● MATERIAL FOR THE TASK

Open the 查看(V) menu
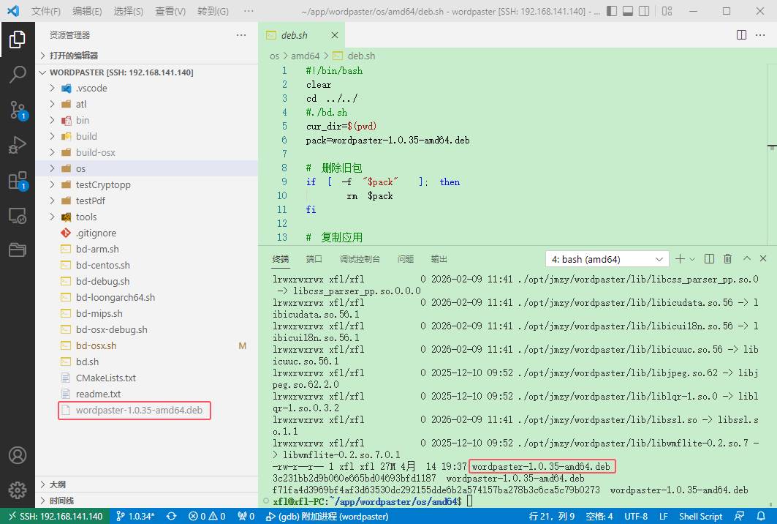Image resolution: width=777 pixels, height=524 pixels. coord(170,12)
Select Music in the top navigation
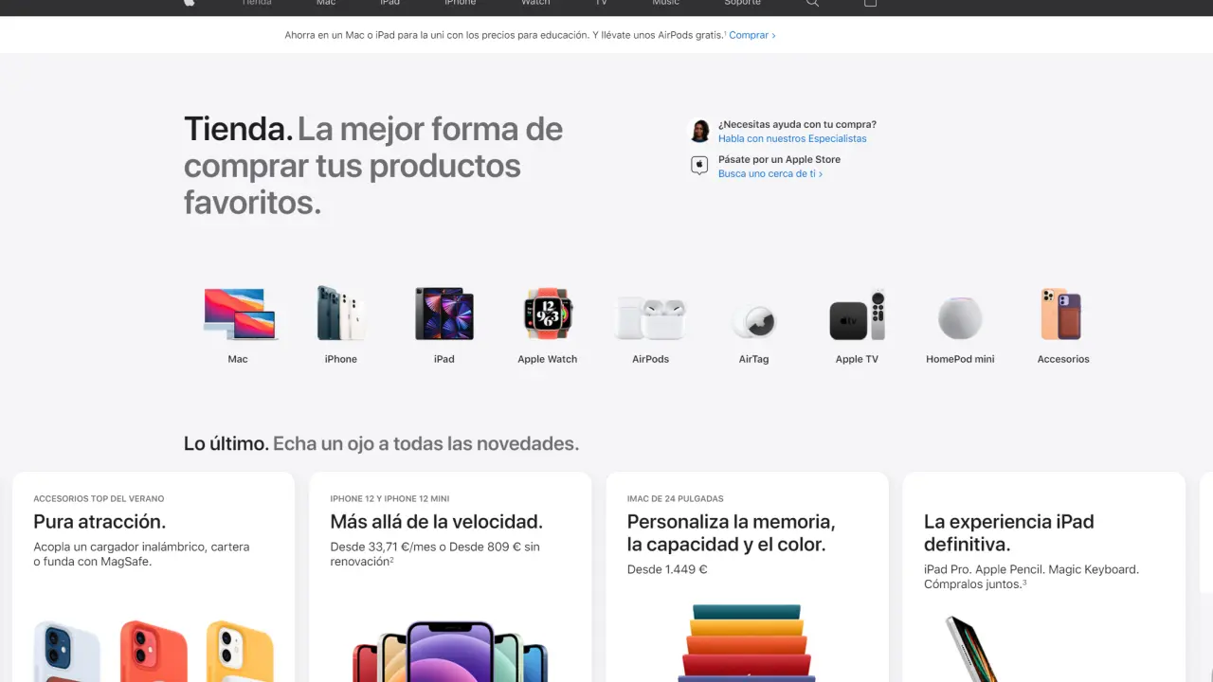 click(x=665, y=3)
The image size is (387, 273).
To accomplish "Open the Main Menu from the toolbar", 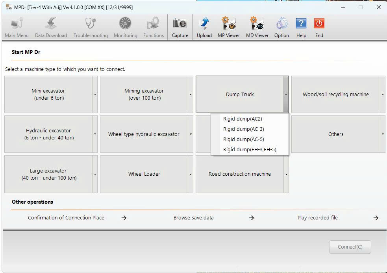I will pos(16,26).
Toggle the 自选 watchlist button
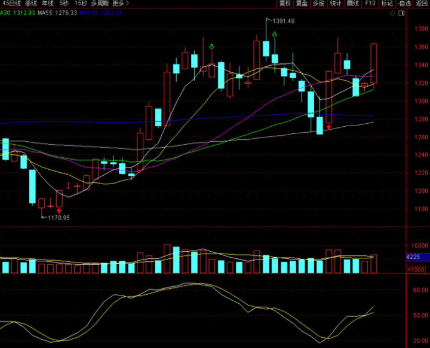The height and width of the screenshot is (348, 430). (x=404, y=4)
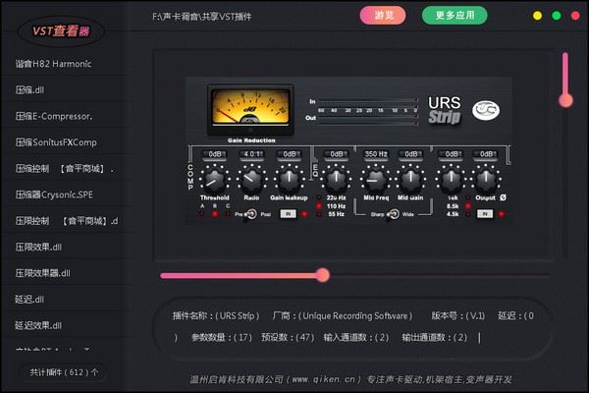Click the VST查看器 logo
The height and width of the screenshot is (393, 589).
(61, 30)
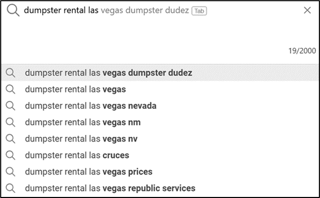Click magnifier icon next to 'vegas nm'
This screenshot has height=198, width=320.
[x=10, y=122]
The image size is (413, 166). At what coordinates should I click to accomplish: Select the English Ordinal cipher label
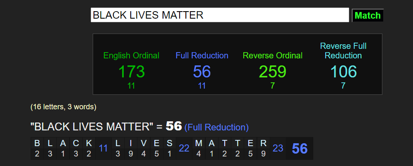tap(131, 55)
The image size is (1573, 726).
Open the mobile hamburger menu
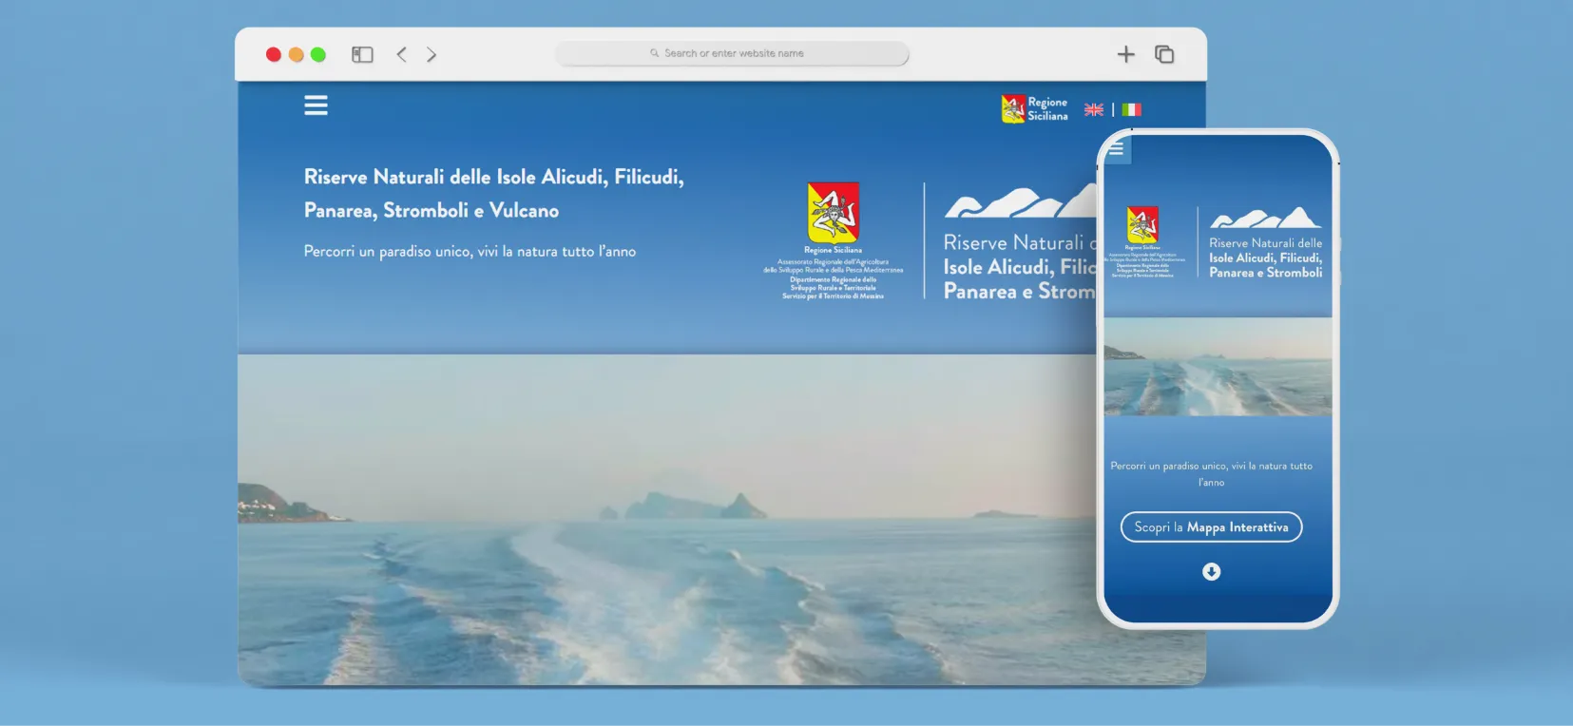[1117, 149]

● WORK TASK
Word for word, give again the lines from the line holding "Toggle the 自选 watchlist button" through the last line of the material, both included; pictures are not part of the copy.

● EXERCISE RESULT
Toggle the 自选 watchlist button
The height and width of the screenshot is (348, 430). (x=404, y=4)
Click the VST查看器 logo
The height and width of the screenshot is (393, 589).
(61, 30)
Click magnifier icon next to 'vegas nm'
This screenshot has height=198, width=320.
[x=10, y=122]
The image size is (413, 166). At what coordinates should I click to accomplish: Select the English Ordinal cipher label
tap(131, 55)
The image size is (1573, 726).
Open the mobile hamburger menu
[1117, 149]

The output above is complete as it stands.